THE TASK: Continue the post on plotting and tabulating sunrise and sunset times, starting after its last sentence.

::: EXTRACT PROVIDED :::

The parts of the plot were labeled in Lines 50–52. The text function puts the given text (third parameter) at the given x- and y-coordinates (first and second parameters). The neat thing about this function is that the coordinates are given in the same units as the data, which is why you see the x-coordinate given as a datetime. The ha parameter is short for “horizontal alignment,” which allowed me to specify the center of the text so it would fall between the vertical gridlines. The rotation values were chosen through trial and error to get the text tilted to match (by eye) their curves.

Lines 55–56 display the gridlines. I set the linewidth to .5 points, but thin lines like that are better for PDF output than PNG.

After setting the font size for all the tick labels in Line 59, the horizontal axis is formatted in Lines 60–64. The horizontal limits were set to run the length of the year, and the tick marks delineate the month boundaries. The date format in Line 62 uses the standard strftime system, and has a bunch of space characters at the beginning to get the month labels to be (more or less) centered in the middle of each month instead of centered under the tick mark at the beginning of the month. There should be a better way to do this, but I haven’t found it.

The vertical axis is formatted in Lines 67–73. Lines 68 and 69 set the major and minor tick marks to be 4 hours and 1 hour apart, respectively. Recall that the rise and set times are just numbers—we can’t use the strftime system Line 70 formats the time labels, which are just numbers, to look like like hours.

Finally, Line 76 gets rid of a lot of the whitespace border that would otherwise surround the plot, and Line 77 saves it to a PNG file. The 10″ by 6″ plot size set back in Line 37, combined with the dpi=150 setting in Line 77, gives us an image that’s 1500×900 pixels.

I did make one small change to the script. As I mentioned in yesterday’s post, I thought the curve and tick labels were too small for the size of the graph as it appears in the blog. I bumped the font size up from 10 to 12 to make the text more legible. Not a huge difference, but a definite improvement.

One table following another

Justin Grieser of the Washington Post had a story about Daylight Saving Time a couple of days ago, and unlike most such stories, it was generally favorable. I’ve said what I think about DST and don’t intend to revisit the topic here, but I do want to talk about how the WaPo article presented the sunrise and sunset data.

The gist of the article was similar to any argument in favor of DST: without it, we have lots of summer sunlight in the early morning, when it’s wasted for most of us. The argument was encapsulated in this table, which presents sunrise and sunset times in Washington, DC, using standard time throughout the year.

::: ENTRIES SUPPLIED :::

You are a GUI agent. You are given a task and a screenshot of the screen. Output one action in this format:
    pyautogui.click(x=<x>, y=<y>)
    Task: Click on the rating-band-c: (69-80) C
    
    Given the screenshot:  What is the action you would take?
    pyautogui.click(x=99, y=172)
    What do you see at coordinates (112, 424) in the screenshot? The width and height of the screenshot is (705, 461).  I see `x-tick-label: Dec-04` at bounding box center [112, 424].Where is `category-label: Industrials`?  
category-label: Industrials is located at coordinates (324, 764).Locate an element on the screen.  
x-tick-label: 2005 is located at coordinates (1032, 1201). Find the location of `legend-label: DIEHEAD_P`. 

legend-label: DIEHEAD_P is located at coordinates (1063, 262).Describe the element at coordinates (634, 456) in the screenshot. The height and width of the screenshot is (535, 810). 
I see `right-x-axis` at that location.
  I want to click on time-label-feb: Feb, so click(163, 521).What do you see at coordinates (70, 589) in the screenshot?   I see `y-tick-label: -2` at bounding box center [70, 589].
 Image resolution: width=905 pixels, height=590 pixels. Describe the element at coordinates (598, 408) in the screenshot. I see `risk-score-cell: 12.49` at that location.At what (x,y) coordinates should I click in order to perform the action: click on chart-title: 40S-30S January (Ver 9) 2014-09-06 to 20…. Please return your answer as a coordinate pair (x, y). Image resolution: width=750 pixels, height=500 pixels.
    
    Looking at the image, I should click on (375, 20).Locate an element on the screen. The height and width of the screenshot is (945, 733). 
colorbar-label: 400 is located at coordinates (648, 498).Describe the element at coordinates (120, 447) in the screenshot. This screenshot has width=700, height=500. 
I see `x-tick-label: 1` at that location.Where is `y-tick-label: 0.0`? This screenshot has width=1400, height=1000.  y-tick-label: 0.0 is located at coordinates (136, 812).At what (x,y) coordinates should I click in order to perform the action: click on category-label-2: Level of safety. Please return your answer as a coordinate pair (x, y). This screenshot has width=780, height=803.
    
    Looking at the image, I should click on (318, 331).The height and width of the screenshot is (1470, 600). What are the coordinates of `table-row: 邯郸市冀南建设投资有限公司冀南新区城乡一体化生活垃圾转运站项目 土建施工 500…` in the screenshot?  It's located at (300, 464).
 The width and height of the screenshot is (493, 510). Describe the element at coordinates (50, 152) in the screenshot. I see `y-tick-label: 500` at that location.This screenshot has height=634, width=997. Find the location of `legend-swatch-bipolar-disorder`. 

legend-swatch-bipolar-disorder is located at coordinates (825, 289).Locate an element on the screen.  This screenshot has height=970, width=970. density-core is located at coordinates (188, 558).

:::

WRITTEN ANSWER:
Rise and set table from WaPo

There are a few odd things about this table. Let’s start at the top. The headings for sunrise and sunset are given in emoji rather than words. I’m sure this seemed like a cute idea at the time, but it wasn’t very helpful to those of us who read the article on our phones, where the sun emoji, less than 2 mm across, looked more like a burnt orange smear than a sun. (Also, the emoji is officially named “Sunrise,” so it probably shouldn’t be used for sunset, even with the down arrow.) More distinct glyphs would have been the regular sun, ☀️, or even the sun with a face, 🌞, although the latter might be confused with one of the regular face emojis.

The next oddity is the distribution of dates. There’s no rule that says the dates have to be uniformly distributed throughout the year, but there’s no good reason for the haphazard scattering in this table. It starts out on the first of every month, then jumps to the 21st of June (to get the summer solstice), skips July entirely (because July 1 is too close to June 21?), jumps from October 1 to November 15 (to get back into standard time, I guess), and finishes up with December 21 (the winter solstice, but awfully close to January 1, where we started). A better choice would have been to use the 15th of every month. That would give a better sense of how sunrises and sunsets change throughout the year and would be close enough to the solstices. Hitting the solstices isn’t that important, anyway, as the sunrise and sunset extremes don’t occur on the solstices.

The weirdest thing, though, is why the article used a table at all. You can show a whole year’s worth of data in a graph, and it would give readers a better overall view of when the sunrise is too damned early. Graphs usually aren’t as good as tables for providing exact figures, but exact figures aren’t important here.

I took the US Naval Observatory’s sunrise and sunset data for Chicago in standard time and plotted them. This would be the Chicago equivalent of WaPo’s DC table.

Chicago rise and set in standard time

I didn’t label the axes because I thought they were obvious. The USNO uses a 24-hour clock in its data set,1 so I stuck with that for the vertical axis.

The graph is better than any table at showing the sinusoidal flow of rise and set times over the course of a year. The labels are little smaller than I intended, but unlike the WaPo app, you can zoom in to see details.

Another way to present the data would be to include the DST shift:

Chicago rise and set with DST

Here you can see how DST saves us from the earliest sunrise times, but at the expense of fairly late sunrise times at the two ends of DST. We didn’t get such late sunrises back when DST covered a shorter fraction of the year.2

I’ve also added the duration of daylight, the time between sunrise and sunset, as the dashed purple line. This is cheating, as I’m using the vertical axis for both time and duration, which are not the same; but the units work out, and I don’t think it’s confusing.

I’m not sure why Justin Grieser used tables instead of graphs in his article, but I have a guess. Most graphing programs have standard facilities for handing times and dates along the horizontal axis because timelines are so common. Plotting time along the vertical axis isn’t as common, and I suspect the software WaPo uses doesn’t make it easy to build the plots I did. If that’s the case, it’s another example of something I’ve complained about in the past: graphs being made—or in this case, not made—to accommodate the limitations of the software rather than the needs of the data.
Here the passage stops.